# Task item
Pull every line containing "agent" from the data.

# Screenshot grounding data
#####

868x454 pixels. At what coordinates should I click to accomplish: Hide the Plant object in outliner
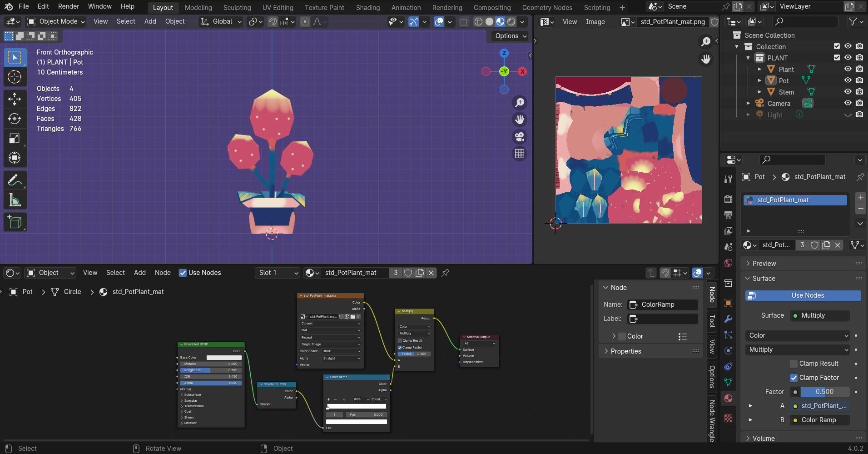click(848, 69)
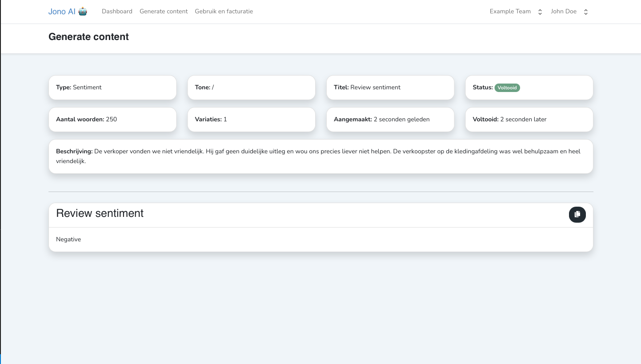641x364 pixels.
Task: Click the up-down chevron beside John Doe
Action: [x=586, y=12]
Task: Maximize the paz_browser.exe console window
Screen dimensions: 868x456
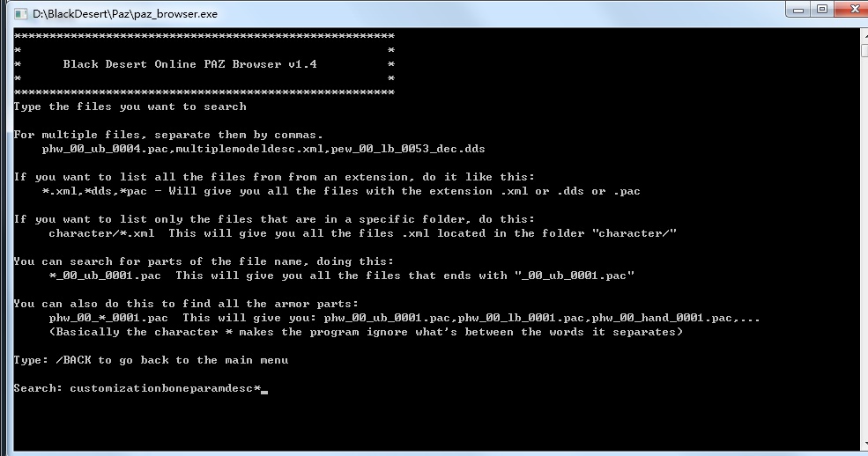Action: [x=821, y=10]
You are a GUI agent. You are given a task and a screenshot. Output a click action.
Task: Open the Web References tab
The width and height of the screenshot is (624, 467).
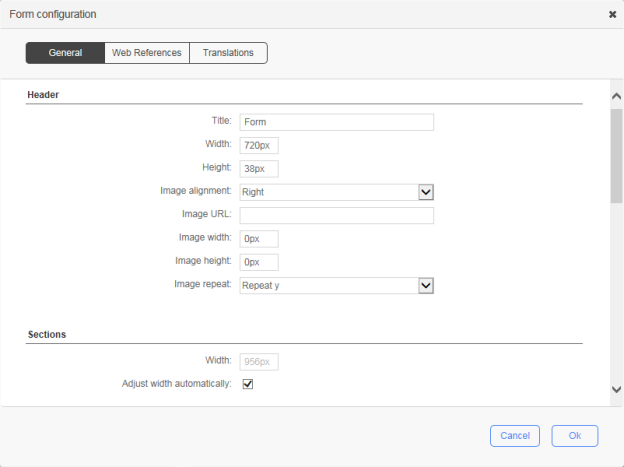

#####

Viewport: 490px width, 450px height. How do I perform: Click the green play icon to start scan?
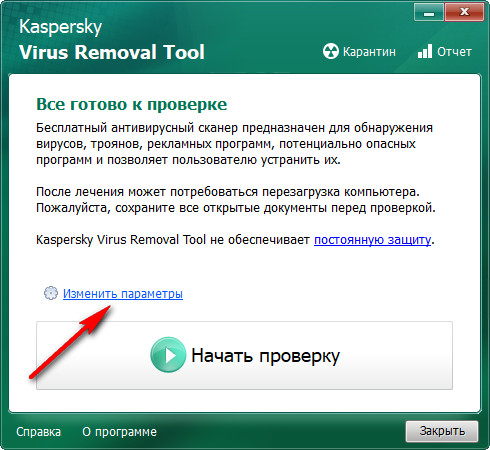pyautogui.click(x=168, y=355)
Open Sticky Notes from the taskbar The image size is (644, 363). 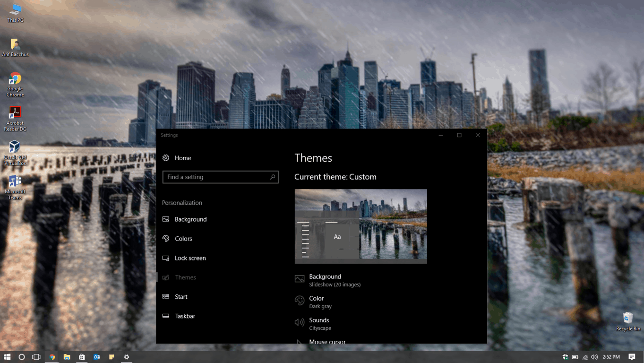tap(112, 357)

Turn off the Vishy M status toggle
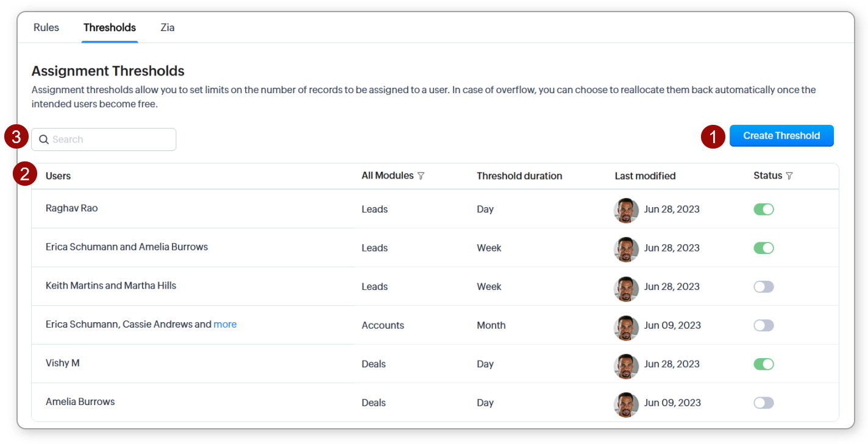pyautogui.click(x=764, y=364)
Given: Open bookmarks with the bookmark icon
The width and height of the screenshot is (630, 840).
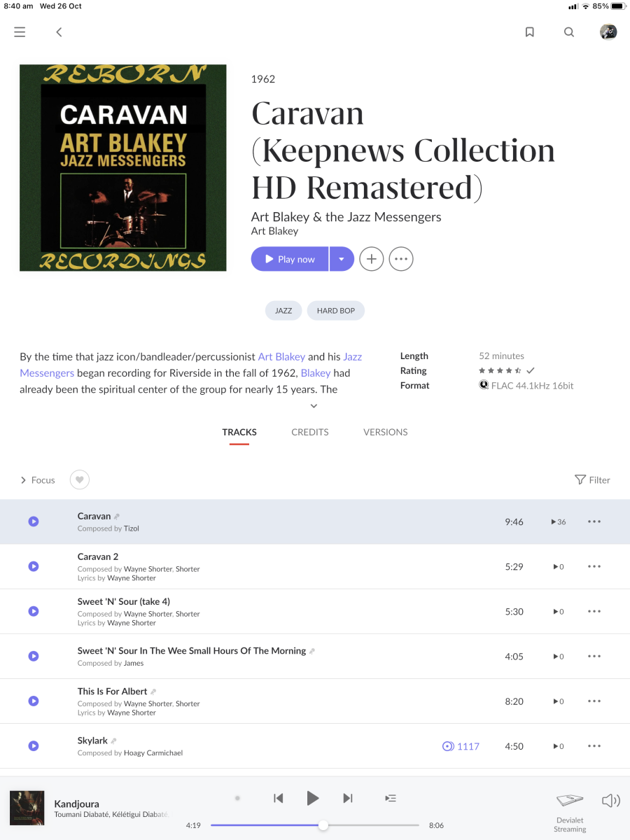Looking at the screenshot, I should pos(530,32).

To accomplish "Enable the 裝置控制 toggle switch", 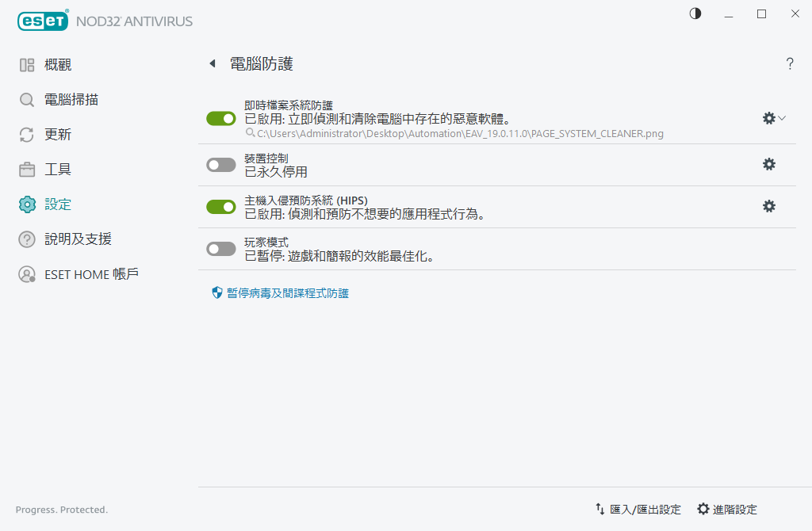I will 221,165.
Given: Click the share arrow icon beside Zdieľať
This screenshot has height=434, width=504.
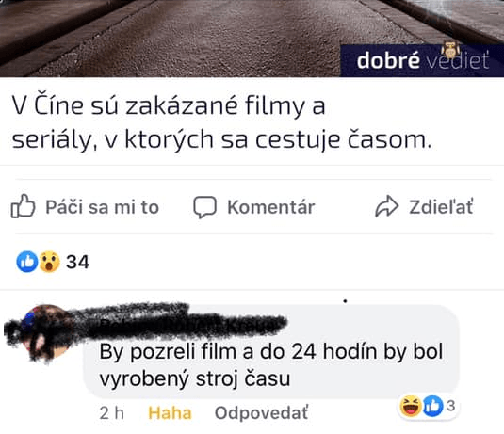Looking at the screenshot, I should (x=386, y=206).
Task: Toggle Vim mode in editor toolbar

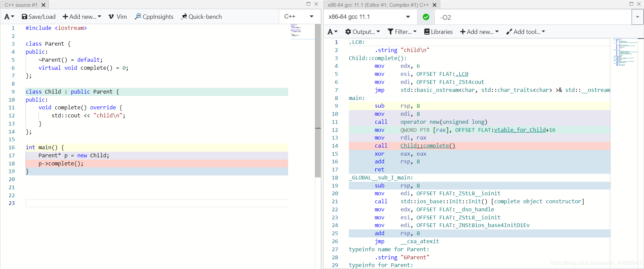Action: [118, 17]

#####

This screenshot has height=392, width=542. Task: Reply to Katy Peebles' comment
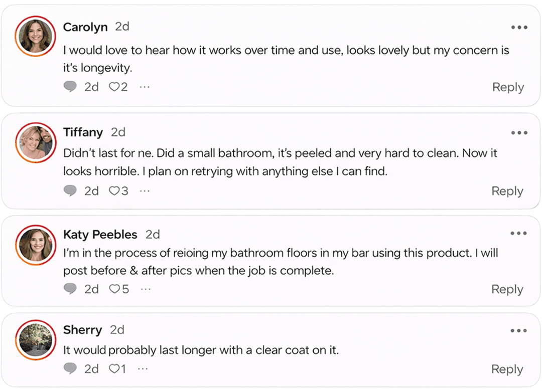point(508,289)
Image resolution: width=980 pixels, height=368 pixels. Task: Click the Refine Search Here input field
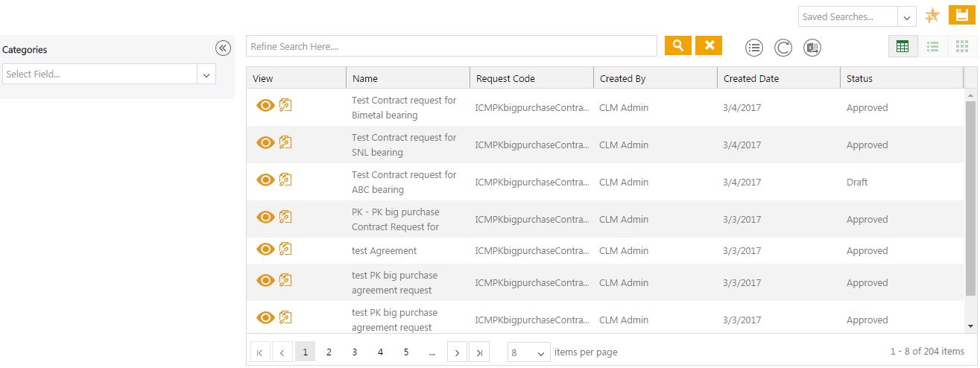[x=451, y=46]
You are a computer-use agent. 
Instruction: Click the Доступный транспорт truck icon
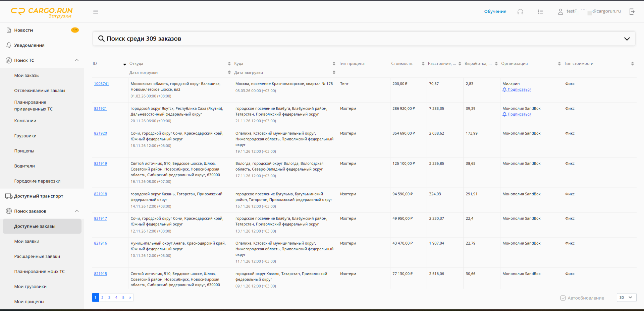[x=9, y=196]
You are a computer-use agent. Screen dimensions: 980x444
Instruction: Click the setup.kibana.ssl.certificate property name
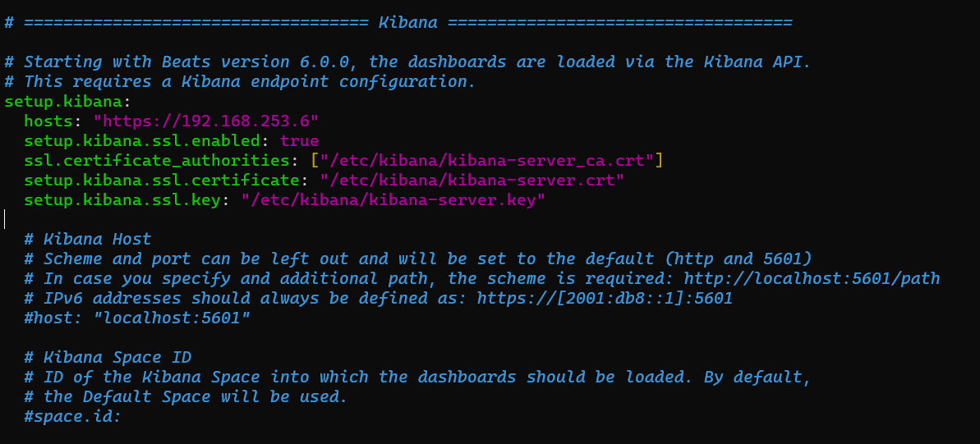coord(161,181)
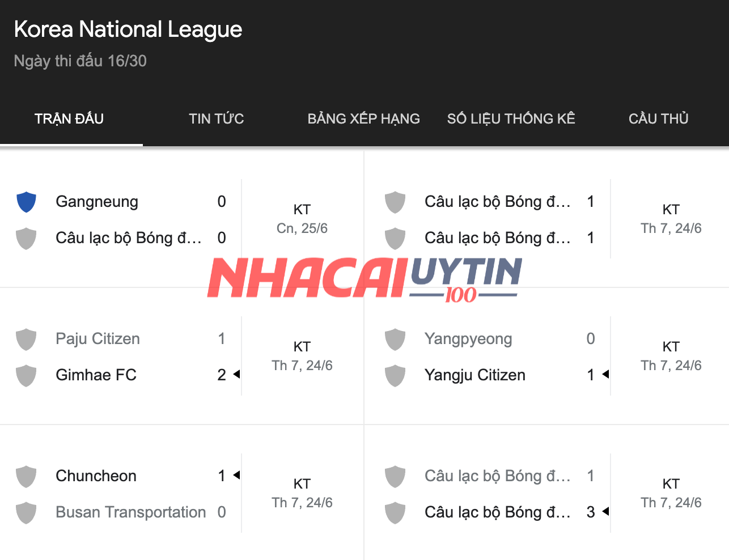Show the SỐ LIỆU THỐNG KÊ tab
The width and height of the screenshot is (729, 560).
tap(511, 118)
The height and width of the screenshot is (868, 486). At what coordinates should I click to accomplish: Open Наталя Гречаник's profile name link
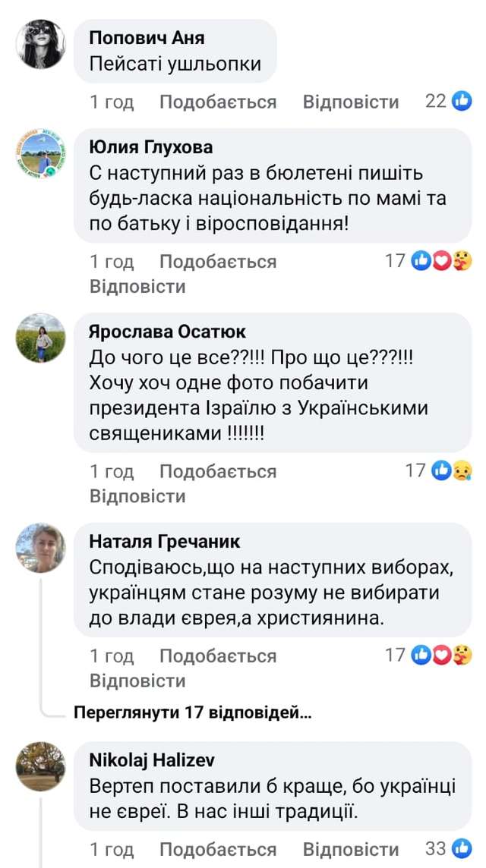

#####

# Exercise solution
You are a GUI agent. You are given a task and a screenshot. Output a click action.
You are a computer-use agent. 
You are a computer-use agent. Screen dimensions: 980x444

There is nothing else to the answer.